How many of us have seen, in these divisive times, individuals praising what they once condemned? Defending actions they would otherwise find abhorrent? In our more reflective moments, have we not seen this within ourselves?
Thucydides goes on to tell us that family ties were trumped by party loyalty, piety was all but forgotten, and that those who tried to remain neutral were attacked from both sides. How could this happen? Thucydides explains:
The cause of all this was the desire to rule out of avarice and ambition, and the zeal for winning that proceeds from those two… And though [each party] pretended to serve the public in their speeches, they actually treated it as the prize for their competition; and striving by whatever means to win, both sides ventured on most horrible outrages and exacted even greater revenge, without any regard for justice or the public good.
Does this state of affairs sound at all familiar?
The War Within
The cause of the evils of war, according to Thucydides, is not war itself, but us.
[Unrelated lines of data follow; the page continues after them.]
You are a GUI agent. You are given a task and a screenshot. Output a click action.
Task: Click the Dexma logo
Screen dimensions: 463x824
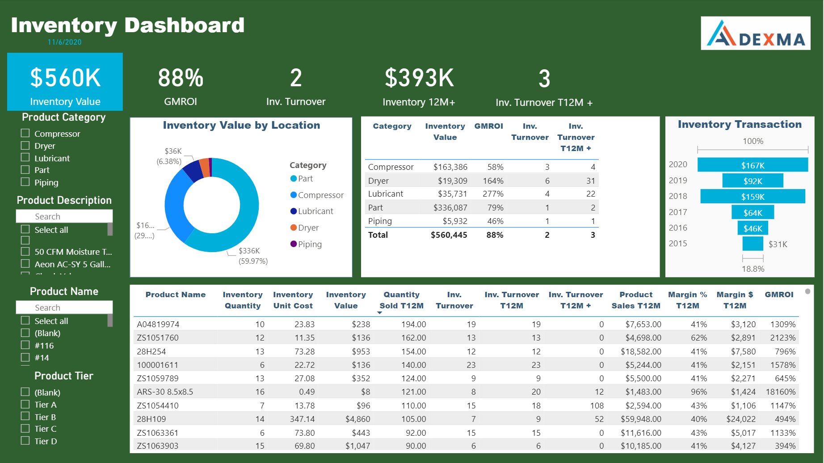755,34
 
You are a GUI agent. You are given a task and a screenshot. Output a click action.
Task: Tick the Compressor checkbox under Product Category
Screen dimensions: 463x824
25,133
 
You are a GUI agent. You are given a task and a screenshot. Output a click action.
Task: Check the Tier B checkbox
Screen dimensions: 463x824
25,417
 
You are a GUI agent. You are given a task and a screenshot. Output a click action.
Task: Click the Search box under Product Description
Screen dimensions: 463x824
64,216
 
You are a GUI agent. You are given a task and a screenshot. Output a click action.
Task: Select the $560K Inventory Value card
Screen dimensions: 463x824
65,82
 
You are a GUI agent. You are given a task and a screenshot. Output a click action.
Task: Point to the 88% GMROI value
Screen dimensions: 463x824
181,78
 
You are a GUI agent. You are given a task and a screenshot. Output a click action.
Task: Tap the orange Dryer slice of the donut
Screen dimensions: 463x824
205,167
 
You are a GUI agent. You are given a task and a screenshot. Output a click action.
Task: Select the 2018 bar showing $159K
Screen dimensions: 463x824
753,197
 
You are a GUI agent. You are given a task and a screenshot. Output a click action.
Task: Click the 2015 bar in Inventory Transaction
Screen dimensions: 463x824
753,244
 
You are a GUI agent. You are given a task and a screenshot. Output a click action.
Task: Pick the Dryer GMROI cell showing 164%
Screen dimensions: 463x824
493,181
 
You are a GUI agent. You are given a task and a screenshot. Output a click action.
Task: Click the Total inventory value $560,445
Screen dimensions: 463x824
449,235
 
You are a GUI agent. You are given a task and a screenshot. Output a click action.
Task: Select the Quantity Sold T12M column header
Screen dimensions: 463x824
401,300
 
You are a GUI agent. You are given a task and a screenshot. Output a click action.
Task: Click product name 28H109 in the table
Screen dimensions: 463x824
151,419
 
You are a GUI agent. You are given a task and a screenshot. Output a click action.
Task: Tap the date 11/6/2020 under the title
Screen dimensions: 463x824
65,42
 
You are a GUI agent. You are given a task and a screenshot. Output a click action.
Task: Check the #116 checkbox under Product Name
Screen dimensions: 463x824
25,345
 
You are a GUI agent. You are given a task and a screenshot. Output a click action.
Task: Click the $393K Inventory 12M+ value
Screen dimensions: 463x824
419,78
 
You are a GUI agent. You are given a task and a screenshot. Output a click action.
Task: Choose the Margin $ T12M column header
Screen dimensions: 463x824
735,300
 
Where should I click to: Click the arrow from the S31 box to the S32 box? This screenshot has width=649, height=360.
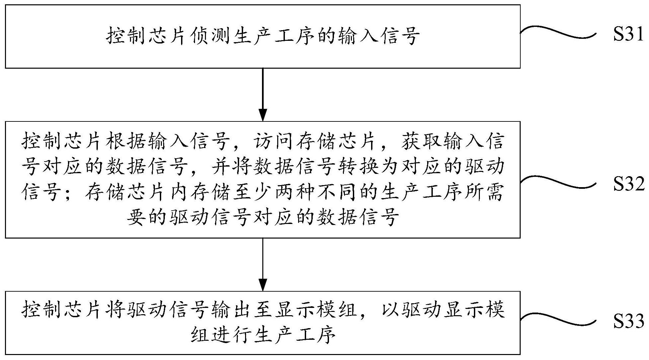pyautogui.click(x=263, y=95)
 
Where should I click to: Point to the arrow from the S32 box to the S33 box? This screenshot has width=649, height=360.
pyautogui.click(x=263, y=264)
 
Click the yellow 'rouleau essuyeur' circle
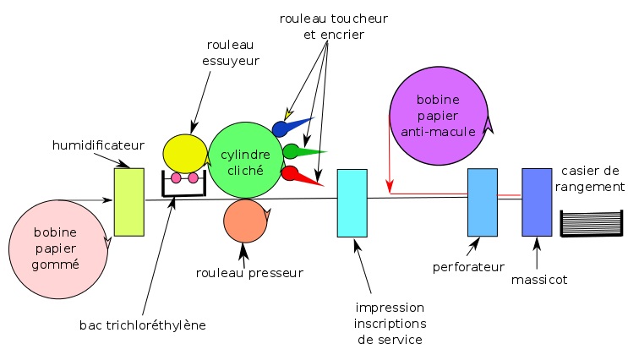184,154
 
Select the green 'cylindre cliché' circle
245,161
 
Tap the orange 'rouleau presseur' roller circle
245,221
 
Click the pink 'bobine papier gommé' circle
58,249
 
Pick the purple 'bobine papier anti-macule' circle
439,116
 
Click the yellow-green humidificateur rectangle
129,202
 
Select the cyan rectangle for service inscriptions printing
352,203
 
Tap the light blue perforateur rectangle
483,202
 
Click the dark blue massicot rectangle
537,202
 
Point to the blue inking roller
281,128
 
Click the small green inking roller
291,152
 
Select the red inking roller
290,173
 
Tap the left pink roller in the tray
176,177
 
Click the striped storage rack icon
592,223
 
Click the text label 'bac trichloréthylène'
143,325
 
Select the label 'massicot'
539,280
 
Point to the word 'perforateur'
468,267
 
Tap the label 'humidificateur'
98,145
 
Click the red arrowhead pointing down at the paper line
390,187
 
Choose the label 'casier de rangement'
590,178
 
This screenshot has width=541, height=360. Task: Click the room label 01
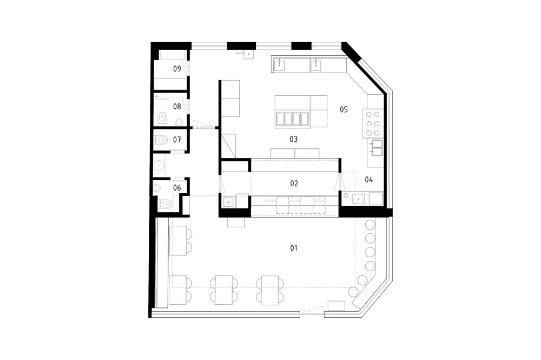(x=294, y=248)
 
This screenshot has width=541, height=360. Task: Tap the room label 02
(x=294, y=184)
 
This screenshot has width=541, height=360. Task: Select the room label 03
(x=294, y=139)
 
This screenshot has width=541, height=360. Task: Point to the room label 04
(x=369, y=180)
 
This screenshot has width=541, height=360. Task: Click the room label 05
(x=344, y=109)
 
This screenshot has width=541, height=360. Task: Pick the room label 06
(x=177, y=188)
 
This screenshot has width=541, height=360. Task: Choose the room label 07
(x=177, y=140)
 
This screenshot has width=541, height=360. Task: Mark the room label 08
(x=177, y=106)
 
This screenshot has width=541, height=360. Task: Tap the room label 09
(x=177, y=69)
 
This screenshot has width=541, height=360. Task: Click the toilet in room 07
(x=161, y=140)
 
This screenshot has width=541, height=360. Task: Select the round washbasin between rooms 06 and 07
(x=159, y=166)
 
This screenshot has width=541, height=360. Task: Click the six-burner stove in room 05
(x=373, y=123)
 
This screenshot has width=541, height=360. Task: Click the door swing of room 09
(x=186, y=68)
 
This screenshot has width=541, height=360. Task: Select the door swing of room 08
(x=186, y=106)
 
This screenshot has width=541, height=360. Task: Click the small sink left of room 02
(x=228, y=202)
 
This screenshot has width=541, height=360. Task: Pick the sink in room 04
(x=359, y=199)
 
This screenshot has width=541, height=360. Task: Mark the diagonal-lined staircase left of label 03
(x=228, y=146)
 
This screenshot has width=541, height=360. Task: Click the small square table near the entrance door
(x=337, y=306)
If we were other creatures with a different nature, perhaps war would not be so terrible, or not occur at all.
When he describes fear, ambition, self-advantage, and our desire to rule over others, as our natural tendencies, he is not saying that we always act from these motives. For him, these always lie within us but are brought to the surface by disastrous events or great periods of hardship:
In peace and prosperity, cities and private individuals alike are better minded because they are not plunged into the necessity of doing anything against their will; but war is a violent teacher: it gives most people impulses that are as bad as their situation when it takes away the easy supply of what they need for daily life.
William Tecumseh Sherman, that great general of the Union Army, made famous the phrase that “War is hell.” Albert Camus, in his Notebooks, jotted down the following: “We used to wonder where war lived, what it was that made it so vile. And now we realize that we know where it lives… inside ourselves.”
Thucydides would nod in agreement with both. What makes war hell is that it emanates from the hell within us, always waiting for the right to circumstances to unleash its fury. Or, as the Joker puts it in the Dark Knight,
You see, their morals, their code, it’s a bad joke. Dropped at the first sign of trouble. They’re only as good as the world allows them to be. I’ll show you. When the chips are down, these… these civilized people, they’ll eat each other.
Human nature is laid bare in the events Thucydides describes because they reveal to us our innermost tendencies, what lurks beneath the surface at all times. In the right conditions these tendencies stay beneath the surface but, when put under stress or hardship, they all too readily are unleashed and wreak the type of havoc witnessed during the Peloponnesian War. And, importantly for Thucydides, such events will always have these effects, to a greater or lesser degree, so long as human nature remains the same.